- _Task input_:
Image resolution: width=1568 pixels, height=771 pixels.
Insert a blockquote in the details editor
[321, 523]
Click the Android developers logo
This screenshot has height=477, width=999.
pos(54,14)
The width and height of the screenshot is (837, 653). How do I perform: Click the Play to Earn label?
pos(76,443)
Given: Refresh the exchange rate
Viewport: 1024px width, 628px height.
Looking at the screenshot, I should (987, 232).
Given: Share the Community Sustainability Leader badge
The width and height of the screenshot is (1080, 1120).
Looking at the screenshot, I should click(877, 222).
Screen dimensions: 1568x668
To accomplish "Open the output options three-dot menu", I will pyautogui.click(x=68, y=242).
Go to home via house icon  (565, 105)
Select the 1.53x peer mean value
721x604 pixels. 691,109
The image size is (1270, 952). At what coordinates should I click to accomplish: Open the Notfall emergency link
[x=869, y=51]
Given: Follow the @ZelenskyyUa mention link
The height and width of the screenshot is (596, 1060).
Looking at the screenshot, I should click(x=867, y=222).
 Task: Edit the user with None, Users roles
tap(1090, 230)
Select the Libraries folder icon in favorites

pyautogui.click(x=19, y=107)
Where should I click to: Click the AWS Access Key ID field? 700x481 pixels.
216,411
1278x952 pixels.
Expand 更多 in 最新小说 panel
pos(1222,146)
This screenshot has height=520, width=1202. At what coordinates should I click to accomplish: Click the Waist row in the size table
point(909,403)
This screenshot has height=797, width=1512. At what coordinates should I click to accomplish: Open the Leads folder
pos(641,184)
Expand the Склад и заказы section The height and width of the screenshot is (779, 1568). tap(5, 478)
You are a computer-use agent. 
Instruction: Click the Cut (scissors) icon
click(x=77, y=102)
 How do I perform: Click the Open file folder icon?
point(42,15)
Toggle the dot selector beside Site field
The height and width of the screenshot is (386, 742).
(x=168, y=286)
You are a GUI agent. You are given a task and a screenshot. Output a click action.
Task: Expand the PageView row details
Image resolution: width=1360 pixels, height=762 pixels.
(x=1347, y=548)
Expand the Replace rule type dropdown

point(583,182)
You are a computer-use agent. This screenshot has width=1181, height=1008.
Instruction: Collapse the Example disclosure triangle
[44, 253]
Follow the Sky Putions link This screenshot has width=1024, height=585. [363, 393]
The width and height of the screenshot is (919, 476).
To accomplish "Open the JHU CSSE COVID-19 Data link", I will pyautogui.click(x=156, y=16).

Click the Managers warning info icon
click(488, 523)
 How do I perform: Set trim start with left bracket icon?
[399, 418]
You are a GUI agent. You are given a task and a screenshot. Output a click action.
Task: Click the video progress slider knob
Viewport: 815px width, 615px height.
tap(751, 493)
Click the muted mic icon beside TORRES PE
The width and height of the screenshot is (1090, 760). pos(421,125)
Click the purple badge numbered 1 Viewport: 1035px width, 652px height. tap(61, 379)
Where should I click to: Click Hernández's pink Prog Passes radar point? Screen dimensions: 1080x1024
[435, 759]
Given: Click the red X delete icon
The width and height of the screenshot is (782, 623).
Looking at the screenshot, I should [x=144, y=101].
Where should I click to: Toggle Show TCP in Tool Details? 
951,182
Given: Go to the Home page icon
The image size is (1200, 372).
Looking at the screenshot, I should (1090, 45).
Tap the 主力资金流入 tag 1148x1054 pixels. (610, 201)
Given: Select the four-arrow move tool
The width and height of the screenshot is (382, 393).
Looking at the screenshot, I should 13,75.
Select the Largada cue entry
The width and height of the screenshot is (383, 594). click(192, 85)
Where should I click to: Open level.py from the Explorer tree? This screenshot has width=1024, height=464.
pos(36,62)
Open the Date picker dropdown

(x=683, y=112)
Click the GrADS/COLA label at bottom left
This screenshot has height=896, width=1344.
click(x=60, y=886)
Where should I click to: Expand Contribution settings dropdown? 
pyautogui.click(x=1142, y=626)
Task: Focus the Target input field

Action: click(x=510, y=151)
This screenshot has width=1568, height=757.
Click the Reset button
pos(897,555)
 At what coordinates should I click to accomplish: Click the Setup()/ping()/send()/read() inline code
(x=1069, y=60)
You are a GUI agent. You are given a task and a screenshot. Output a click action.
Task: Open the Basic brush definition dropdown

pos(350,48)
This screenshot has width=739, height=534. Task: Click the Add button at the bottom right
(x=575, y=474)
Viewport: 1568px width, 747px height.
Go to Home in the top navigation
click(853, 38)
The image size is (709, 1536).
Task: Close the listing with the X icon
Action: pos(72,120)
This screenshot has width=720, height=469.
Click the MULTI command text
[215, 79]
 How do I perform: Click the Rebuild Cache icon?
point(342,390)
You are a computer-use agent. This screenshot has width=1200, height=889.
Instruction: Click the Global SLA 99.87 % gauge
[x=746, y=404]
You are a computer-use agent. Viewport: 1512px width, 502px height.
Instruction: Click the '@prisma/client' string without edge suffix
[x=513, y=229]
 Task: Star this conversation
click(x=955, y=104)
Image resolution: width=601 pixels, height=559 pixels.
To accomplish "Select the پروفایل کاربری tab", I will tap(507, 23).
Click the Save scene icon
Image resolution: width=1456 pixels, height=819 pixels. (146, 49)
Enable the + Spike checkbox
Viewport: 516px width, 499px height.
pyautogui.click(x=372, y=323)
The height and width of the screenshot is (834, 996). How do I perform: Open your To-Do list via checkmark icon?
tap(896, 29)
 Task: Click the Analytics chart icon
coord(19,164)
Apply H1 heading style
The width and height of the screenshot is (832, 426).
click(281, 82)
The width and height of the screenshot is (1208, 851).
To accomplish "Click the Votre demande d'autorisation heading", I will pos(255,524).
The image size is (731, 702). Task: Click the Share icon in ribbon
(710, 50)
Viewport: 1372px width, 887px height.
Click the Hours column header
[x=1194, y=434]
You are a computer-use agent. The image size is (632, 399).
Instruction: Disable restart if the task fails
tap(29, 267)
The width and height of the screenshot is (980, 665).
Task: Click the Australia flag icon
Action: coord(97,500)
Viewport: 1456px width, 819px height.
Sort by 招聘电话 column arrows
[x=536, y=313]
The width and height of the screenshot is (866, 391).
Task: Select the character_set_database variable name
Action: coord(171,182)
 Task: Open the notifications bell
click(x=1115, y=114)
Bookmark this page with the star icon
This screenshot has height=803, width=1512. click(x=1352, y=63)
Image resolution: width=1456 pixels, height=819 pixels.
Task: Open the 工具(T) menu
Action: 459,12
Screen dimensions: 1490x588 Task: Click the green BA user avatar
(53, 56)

- _What the task requires_: Please copy out, unchanged, the lines of the listing above from the line holding "The image size is (731, 702)." through the line holding "click(x=1115, y=114)", inclusive.

- _Solution_:
The image size is (731, 702). Task: Click the Share icon in ribbon
(710, 50)
Viewport: 1372px width, 887px height.
Click the Hours column header
[x=1194, y=434]
You are a computer-use agent. The image size is (632, 399).
Instruction: Disable restart if the task fails
tap(29, 267)
The width and height of the screenshot is (980, 665).
Task: Click the Australia flag icon
Action: coord(97,500)
Viewport: 1456px width, 819px height.
Sort by 招聘电话 column arrows
[x=536, y=313]
The width and height of the screenshot is (866, 391).
Task: Select the character_set_database variable name
Action: coord(171,182)
 Task: Open the notifications bell
click(x=1115, y=114)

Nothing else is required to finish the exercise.